If we could revise this country’s history
By Agar Mayor Gai
The saying that “where you stood in your youth hood or old days, determines your present stand in the society”, is almost forgotten or undermined in this country. Someone may structurally argue that a country cannot be judged by history.
The reverse of the adage is actually true, the end result or the present in most cases can be used to draw the picture of the past. But in this country, if we dare to do so, we are likely to attain different results which do not rhyme with our current situation. What might have happened that the most approved way of picturing the past or future cannot work in our country? Is it the adage which is only limited to a certain scope of life or it is our elders who are reluctant to tell the young ones about our history?
Surely, we must have the elders of this nation to blame for the different end results. They lived as brothers and sisters of the same nation, they struggled together for nearly four decades since the independence of Sudan in 1956 for the Southern region to have a voice and benefit from the resources of the country. They wanted their roads constructed, hospitals and schools built. And when their demand was not worked on by the Khartoum government, they together requested for an independent South Sudan. Fortunately, in the year 2011, this country was declared as an independent nation with them, the elders being in charge of everything in their new territory.
However, as the time went on, things have gone so awry that they do not even remember the forests they crossed together, they do not remember the time when one was wounded and the other had to carry his brother from another tribe to a safer place where the enemy would not find him. All this good history of their struggle, they have forgotten and think of themselves as enemies who cannot work together for the general progress of this nation.

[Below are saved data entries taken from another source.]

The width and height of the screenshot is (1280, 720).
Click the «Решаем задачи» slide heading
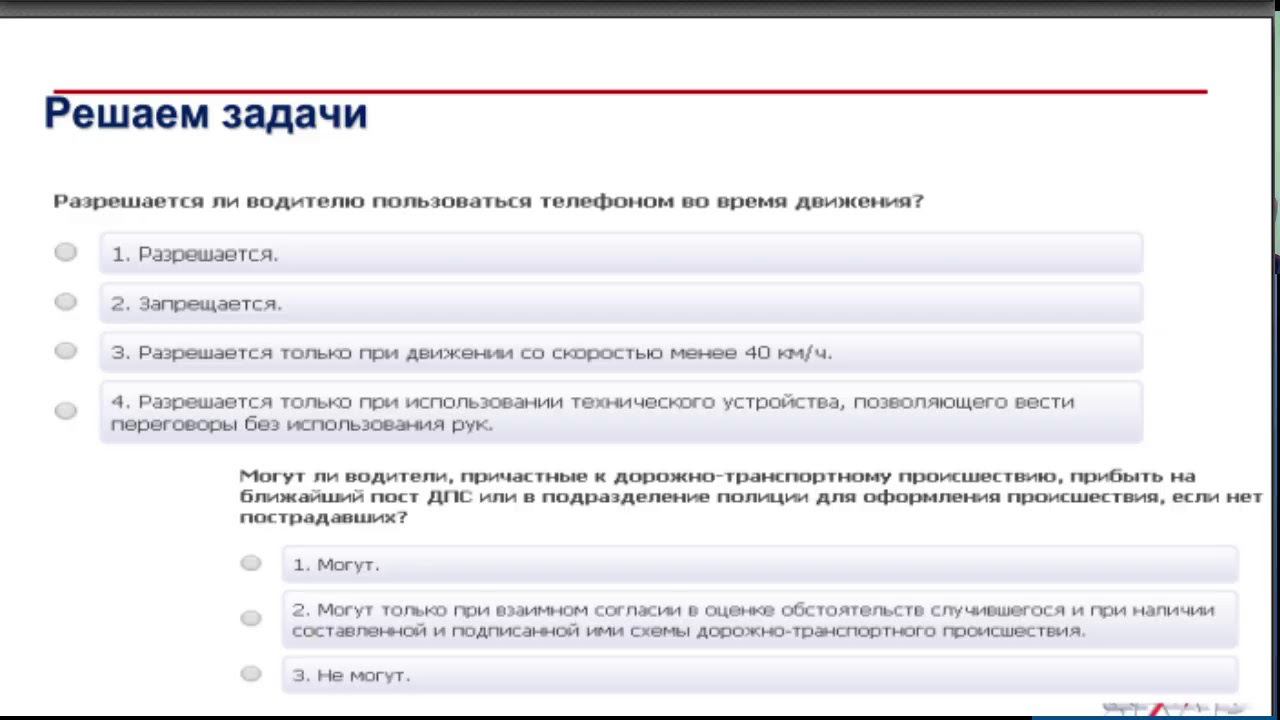tap(206, 114)
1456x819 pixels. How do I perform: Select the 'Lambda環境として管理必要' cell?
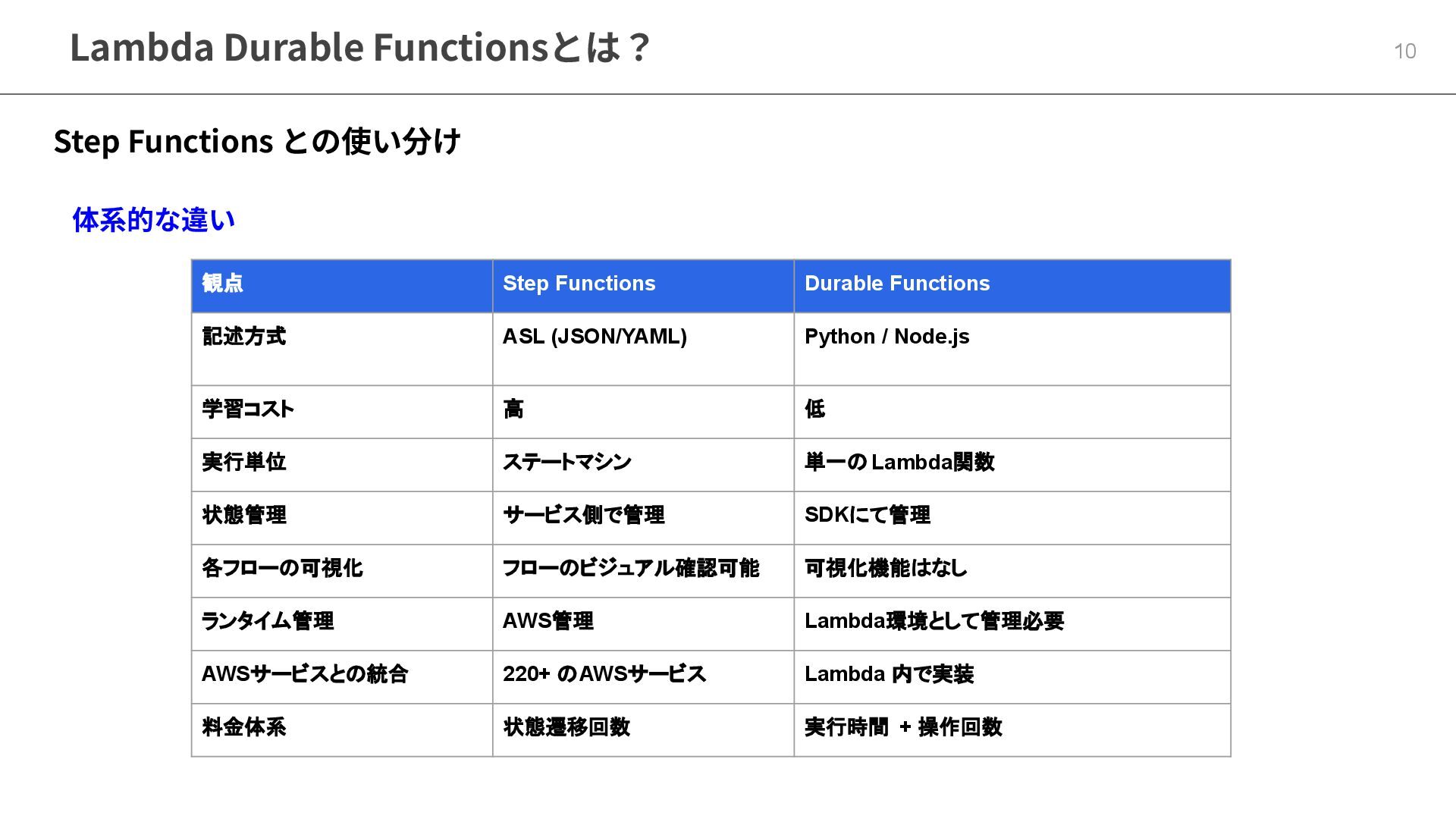pos(934,621)
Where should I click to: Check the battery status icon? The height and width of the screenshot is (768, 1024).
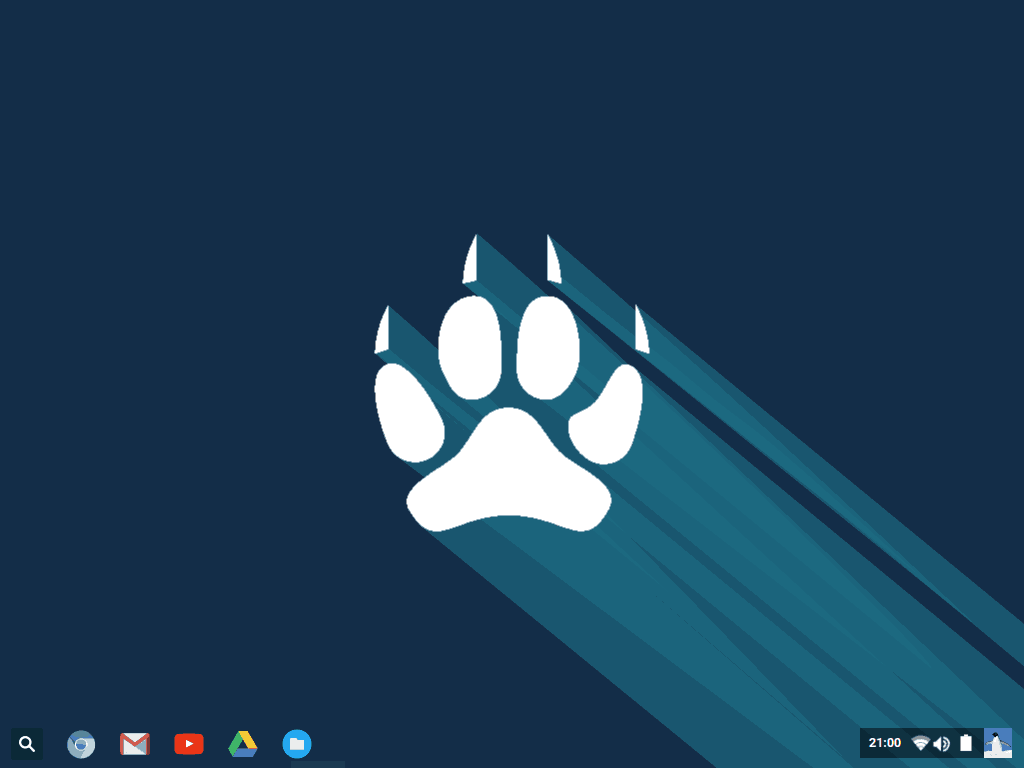pyautogui.click(x=966, y=743)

With their new spirit and belief, we, the young generation have blindly followed the path of our elders. This path, however, has misled the young people to believe that corruption, nepotism and tribalism if not practiced, we cannot prosper as individuals.
The appeal to the young is that, if we could revise this country’s history, we can surely produce the end results which rhyme with the past about this nation. And fortunately, we are capable of doing this task. We have the right sources of this history. There are few people outside there who have lived through this time and they are always ready to give the right information. The elders, however, have to cease to mislead but instead create the spirit of self-centrality in the young people. The old might be gone tomorrow or sooner and the ones to remain in your ill makings are the coming generation. It is good never to leave the young in problems.